Helen mengembuskan nafasnya kasar, hari ini hasil dari tes identitas keduanya akan keluar. Helen sudah menunggu hasil tesnya selama dua bulan, di saat teman-teman di sekolahnya mendapatkan hasil tes identitas mereka di hari ulang tahun ke 15, Helen harus ikut pemeriksaan massal gratis karena tidak memiliki uang.
Helen bukan orang kaya, bukan juga orang yang memiliki keluarga. Helen hanya anak yang besar di panti asuhan dan hidup berkecukupan dari hasil kerja kerasnya sendiri dalam belajar dan berkarya.
Arlan dengan lelah menggerakan kepalanya mengikuti pergerakan Helen yang sejak tadi mondar mandir di depannya. "Heleeeeeeen." Arlan merengek, tangannya yang baru tumbuh otot-otot halus menarik tangan Helen untuk duduk di kursi di sebelahnya.
Helen cemberut, kemudian menyenderkan kepalanya di bahu Arlan, tidak peduli dengan tatapan para ibu-ibu yang memperhatikan mereka sejak tadi. Mereka sedang berada di ruang tunggu untuk mengambil hasil tes milik Helen.
"Kalau aku Omega gimana, Lan?" Helen bertanya, mengangkat kepalanya dan menatap Arlan dengan lesu.
Arlan terlihat berpikir sejenak, "Kalau gitu, aku emang di takdrikan buat lindungin kamu?"
"Ish!" Arlan terkikik saat Helen memukuli lengannya. dengan kencang.
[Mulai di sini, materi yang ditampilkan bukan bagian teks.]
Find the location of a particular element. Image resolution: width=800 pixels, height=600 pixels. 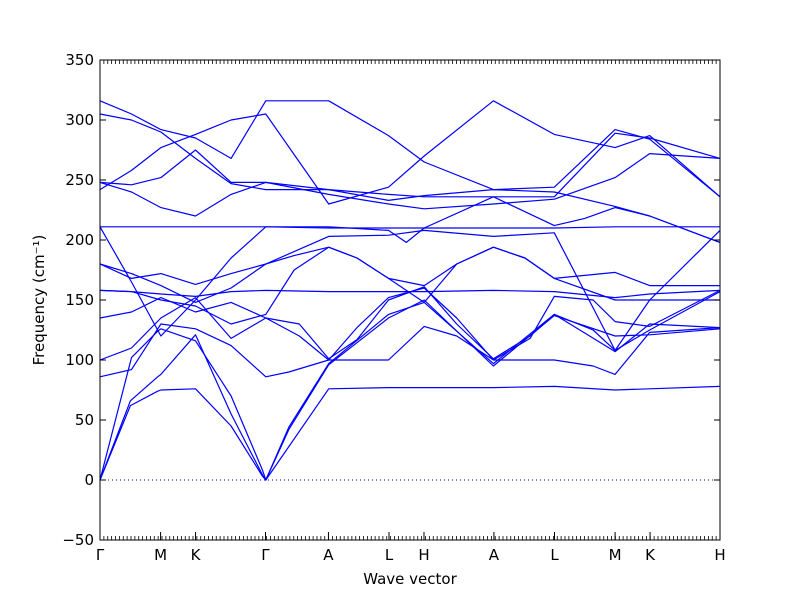

y-tick-label: 50 is located at coordinates (84, 420).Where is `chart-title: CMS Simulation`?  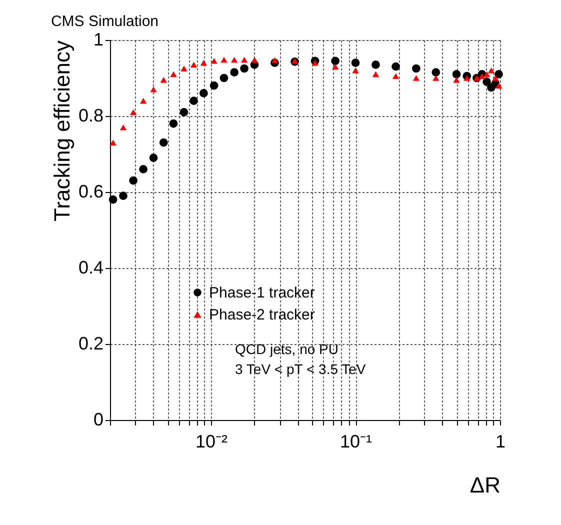 chart-title: CMS Simulation is located at coordinates (104, 22).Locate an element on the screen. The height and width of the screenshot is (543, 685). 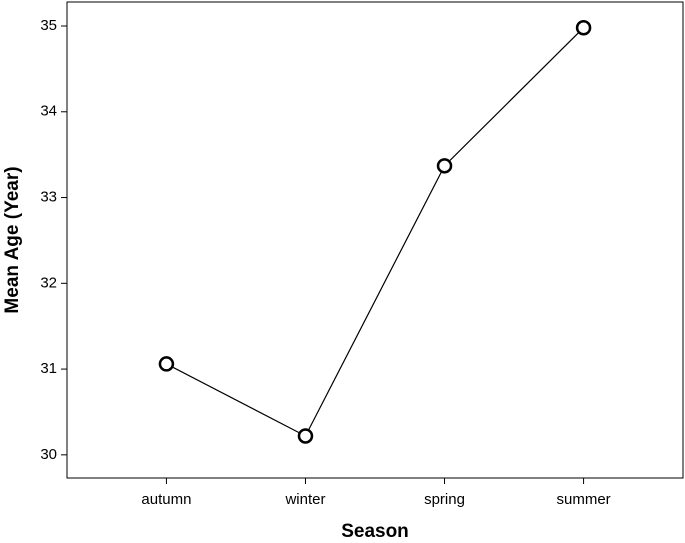
x-tick-label: summer is located at coordinates (583, 500).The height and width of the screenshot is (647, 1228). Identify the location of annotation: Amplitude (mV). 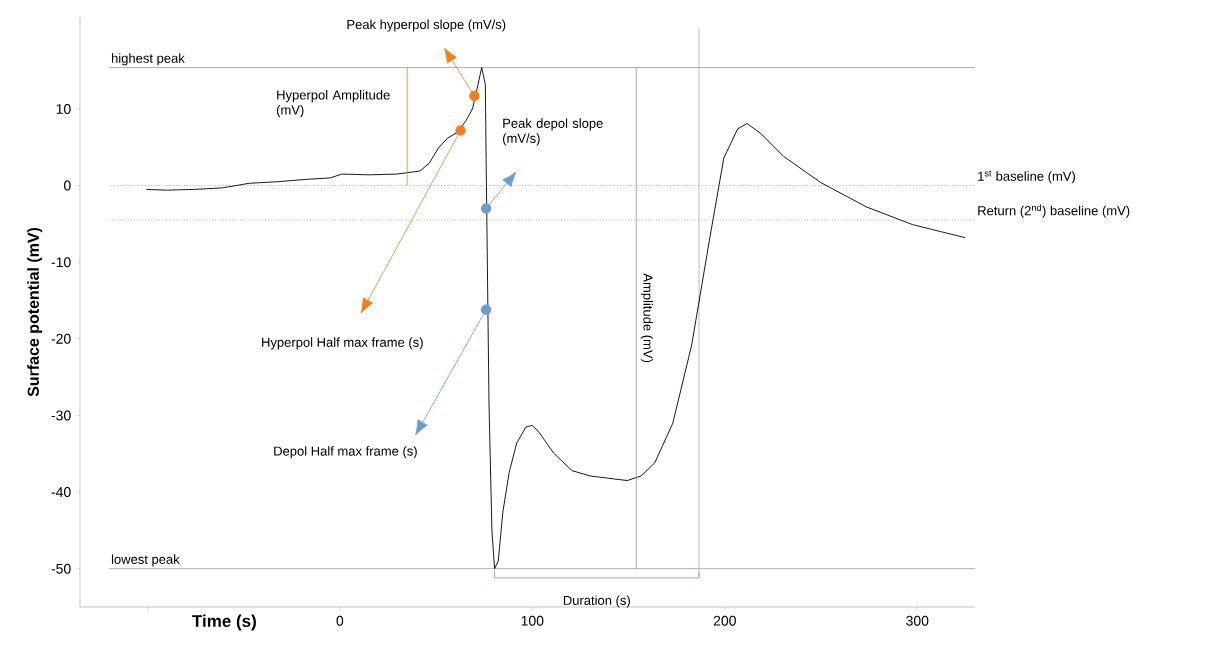
(646, 318).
Arlan dan Helen mengikuti tes di hari yang sama, namun hasil tes Arlan keluar sehari lebih awal dari hasil tes Helen. Dan terkejutnya Helen saat mengetahui kalau Arlan adalah seorang Alpha! Arlan yang Helen kenal adalah seorang pria paling penurut, paling halus dan paling penyabar baginya, Helen sudah mengira Arlan pasti seorang Beta, tap ternyata Arlan adalah seorang Alpha!
"Aku harus jadi Alpha, Lan. Atau paling enggak aku ini Beta." Helen menunduk.
Sejak masih kecil Helen paling tidak mau menjadi seorang Omega, Ibunya adalah seorang Omega, dan dia di usir dari desanya karena merupakan seorang janda dan Omega. Mereka berdua harus banyak menderita hanya karena identitas ibunya yang merupakan Omega dan janda. Tidak ada yang mau mempekerjakan Ibunya, karena menurut orang-orang Omega hanyalah sosoklemah dan tidak bisa di andalkan. Sampai akhirnya Ibunya meninggal karena sakit dan tidak ada yang mau membantu.
Tapi Helen berbeda, Helen jago bela diri (karena Arlan mengajarkannya), Helen jago olahraga, sejak SD selalu menjadi ketua kelas dan murid paling pintar satu sekolah. Semua orang sudah mengantisipasi kalau Helen akan menjadi seorang Alpha wanita.
Tapi hari itu, saat namanya di panggil oleh dokter. Helen tahu dunianya tidak akan seindah yang dia perkirakan.
Nama: Helena
Jenis kelamin: Wanita
Identitas: Omega
Yang Helen ingat sebelum jatuh pingsan hanyalah wajah panik Arlan, tubuhnya yang memanas dan feromon yang tercium seperti rasa khawatir yang pekat.